EXTRACTED ENTRIES Start Marker

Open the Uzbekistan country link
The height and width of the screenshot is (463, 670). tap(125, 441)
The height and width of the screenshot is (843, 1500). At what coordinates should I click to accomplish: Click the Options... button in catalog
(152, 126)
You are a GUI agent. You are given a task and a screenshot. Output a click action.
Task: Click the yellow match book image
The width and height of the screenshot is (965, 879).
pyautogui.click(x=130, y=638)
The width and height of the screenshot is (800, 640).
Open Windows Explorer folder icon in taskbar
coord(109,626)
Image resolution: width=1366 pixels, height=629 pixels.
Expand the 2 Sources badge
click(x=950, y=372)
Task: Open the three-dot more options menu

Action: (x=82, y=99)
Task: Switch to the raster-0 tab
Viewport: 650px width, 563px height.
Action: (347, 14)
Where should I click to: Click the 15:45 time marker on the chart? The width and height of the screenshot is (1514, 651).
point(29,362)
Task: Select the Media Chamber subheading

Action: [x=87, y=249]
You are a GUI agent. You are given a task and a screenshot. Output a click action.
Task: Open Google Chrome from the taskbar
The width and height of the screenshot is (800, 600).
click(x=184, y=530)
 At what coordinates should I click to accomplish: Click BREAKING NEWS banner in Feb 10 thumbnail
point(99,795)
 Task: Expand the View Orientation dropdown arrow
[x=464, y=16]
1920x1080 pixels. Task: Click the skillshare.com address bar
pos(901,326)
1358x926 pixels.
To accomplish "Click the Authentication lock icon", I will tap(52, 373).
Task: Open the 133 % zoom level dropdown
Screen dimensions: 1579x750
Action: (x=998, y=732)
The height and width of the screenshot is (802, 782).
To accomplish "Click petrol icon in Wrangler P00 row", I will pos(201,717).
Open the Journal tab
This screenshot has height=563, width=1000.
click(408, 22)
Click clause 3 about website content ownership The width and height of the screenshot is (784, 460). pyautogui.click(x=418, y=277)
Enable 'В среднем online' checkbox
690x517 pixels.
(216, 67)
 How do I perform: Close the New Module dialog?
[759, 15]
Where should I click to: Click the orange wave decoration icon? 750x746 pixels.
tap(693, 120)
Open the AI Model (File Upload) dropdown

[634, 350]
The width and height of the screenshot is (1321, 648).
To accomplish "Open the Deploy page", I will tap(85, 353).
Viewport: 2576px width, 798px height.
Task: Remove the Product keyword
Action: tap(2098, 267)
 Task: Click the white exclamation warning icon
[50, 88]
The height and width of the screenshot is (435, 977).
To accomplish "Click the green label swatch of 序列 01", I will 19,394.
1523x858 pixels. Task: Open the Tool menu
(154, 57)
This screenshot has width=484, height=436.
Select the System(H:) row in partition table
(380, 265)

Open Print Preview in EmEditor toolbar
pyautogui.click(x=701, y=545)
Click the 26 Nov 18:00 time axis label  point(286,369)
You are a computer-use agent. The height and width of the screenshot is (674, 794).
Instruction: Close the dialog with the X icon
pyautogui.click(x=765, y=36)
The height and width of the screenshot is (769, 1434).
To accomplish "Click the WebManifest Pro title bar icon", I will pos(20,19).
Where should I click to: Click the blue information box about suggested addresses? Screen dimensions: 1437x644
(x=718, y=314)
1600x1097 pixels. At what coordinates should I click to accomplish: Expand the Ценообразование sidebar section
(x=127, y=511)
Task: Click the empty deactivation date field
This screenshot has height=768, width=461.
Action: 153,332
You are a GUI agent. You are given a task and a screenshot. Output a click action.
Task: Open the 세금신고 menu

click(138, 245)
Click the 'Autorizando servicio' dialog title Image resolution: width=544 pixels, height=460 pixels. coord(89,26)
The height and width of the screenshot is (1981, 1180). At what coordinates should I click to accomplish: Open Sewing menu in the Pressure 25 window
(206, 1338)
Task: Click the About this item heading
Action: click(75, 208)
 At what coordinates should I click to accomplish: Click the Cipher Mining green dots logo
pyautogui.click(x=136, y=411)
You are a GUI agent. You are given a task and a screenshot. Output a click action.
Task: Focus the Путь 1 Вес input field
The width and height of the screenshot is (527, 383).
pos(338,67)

EXTRACTED ENTRIES End Marker

### AIM OF THE TASK
Set down exactly the lines from the one that contains "green dots logo" to the final line above, both included, and nothing more.

### WRITTEN ANSWER
 At what coordinates should I click to accomplish: Click the Cipher Mining green dots logo
pyautogui.click(x=136, y=411)
You are a GUI agent. You are given a task and a screenshot. Output a click action.
Task: Focus the Путь 1 Вес input field
The width and height of the screenshot is (527, 383).
pos(338,67)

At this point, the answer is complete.